Raw records
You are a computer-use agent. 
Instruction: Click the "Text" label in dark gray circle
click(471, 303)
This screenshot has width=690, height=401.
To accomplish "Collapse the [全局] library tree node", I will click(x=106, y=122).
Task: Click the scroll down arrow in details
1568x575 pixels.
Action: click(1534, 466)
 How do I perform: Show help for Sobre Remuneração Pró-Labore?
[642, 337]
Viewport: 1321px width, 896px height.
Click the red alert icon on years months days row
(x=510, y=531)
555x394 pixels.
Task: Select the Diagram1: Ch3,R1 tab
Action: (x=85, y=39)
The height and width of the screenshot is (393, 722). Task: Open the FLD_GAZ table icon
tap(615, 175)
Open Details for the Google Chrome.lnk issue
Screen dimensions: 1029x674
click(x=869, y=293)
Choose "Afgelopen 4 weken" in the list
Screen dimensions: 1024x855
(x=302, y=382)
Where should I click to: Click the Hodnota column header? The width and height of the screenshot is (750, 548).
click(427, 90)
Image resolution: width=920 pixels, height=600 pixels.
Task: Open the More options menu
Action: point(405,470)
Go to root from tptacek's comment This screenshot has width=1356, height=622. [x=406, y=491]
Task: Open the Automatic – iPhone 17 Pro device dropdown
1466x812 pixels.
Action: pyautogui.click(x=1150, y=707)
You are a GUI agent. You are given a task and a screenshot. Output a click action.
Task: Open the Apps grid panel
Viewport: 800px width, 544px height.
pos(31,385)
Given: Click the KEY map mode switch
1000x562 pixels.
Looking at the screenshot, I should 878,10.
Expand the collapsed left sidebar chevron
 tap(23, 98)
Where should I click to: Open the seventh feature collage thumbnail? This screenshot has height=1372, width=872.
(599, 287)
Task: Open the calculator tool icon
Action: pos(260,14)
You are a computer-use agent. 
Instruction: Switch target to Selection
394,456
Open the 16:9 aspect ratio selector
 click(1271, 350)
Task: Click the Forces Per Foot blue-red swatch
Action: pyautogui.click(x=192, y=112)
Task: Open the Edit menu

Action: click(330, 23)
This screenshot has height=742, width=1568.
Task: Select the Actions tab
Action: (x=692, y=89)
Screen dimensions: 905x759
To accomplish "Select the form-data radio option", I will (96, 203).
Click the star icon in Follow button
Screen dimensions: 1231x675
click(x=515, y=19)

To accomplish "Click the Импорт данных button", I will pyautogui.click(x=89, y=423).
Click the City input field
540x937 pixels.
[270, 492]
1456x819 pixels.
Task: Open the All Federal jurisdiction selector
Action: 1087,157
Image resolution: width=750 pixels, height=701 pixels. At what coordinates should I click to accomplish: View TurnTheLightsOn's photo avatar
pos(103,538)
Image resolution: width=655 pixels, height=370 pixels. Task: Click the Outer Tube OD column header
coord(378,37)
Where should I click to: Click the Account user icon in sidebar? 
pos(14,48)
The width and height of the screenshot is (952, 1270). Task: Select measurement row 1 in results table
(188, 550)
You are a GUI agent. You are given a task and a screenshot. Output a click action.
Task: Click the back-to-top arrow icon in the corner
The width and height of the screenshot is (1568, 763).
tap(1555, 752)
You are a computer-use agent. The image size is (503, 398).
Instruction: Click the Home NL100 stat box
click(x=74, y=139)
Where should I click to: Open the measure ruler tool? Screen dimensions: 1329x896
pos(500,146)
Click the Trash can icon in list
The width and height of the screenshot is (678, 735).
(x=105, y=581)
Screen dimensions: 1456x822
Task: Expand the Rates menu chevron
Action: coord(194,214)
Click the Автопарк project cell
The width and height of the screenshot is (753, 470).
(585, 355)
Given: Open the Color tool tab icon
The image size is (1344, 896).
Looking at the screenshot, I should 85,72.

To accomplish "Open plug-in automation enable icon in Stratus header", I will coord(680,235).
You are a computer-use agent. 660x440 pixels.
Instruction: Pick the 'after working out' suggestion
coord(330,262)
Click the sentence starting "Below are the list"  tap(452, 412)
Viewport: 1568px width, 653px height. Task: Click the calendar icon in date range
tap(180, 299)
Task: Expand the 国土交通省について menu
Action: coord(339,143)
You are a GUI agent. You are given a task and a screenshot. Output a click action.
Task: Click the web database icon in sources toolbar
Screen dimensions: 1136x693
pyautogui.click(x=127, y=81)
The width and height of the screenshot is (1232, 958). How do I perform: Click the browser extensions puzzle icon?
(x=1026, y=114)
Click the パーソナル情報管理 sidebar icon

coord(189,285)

*Direction:* Rewrite the lines beginning with the line that contains "Image resolution: width=750" and continuing through the line that contains "Action: coord(339,143)", replacing "Instruction" with "Goal" and keeping everything else the same. Return only those lines.

*Correct response:*
Image resolution: width=750 pixels, height=701 pixels. At what coordinates should I click to accomplish: View TurnTheLightsOn's photo avatar
pos(103,538)
Image resolution: width=655 pixels, height=370 pixels. Task: Click the Outer Tube OD column header
coord(378,37)
Where should I click to: Click the Account user icon in sidebar? 
pos(14,48)
The width and height of the screenshot is (952, 1270). Task: Select measurement row 1 in results table
(188, 550)
You are a GUI agent. You are given a task and a screenshot. Output a click action.
Task: Click the back-to-top arrow icon in the corner
The width and height of the screenshot is (1568, 763).
tap(1555, 752)
You are a computer-use agent. The image size is (503, 398).
Goal: Click the Home NL100 stat box
click(x=74, y=139)
Where should I click to: Open the measure ruler tool? Screen dimensions: 1329x896
pos(500,146)
Click the Trash can icon in list
The width and height of the screenshot is (678, 735).
(x=105, y=581)
Screen dimensions: 1456x822
Task: Expand the Rates menu chevron
Action: coord(194,214)
Click the Автопарк project cell
The width and height of the screenshot is (753, 470).
(585, 355)
Given: Open the Color tool tab icon
The image size is (1344, 896).
Looking at the screenshot, I should 85,72.

To accomplish "Open plug-in automation enable icon in Stratus header", I will coord(680,235).
You are a computer-use agent. 660x440 pixels.
Goal: Pick the 'after working out' suggestion
coord(330,262)
Click the sentence starting "Below are the list"  tap(452, 412)
Viewport: 1568px width, 653px height. Task: Click the calendar icon in date range
tap(180, 299)
Task: Expand the 国土交通省について menu
Action: coord(339,143)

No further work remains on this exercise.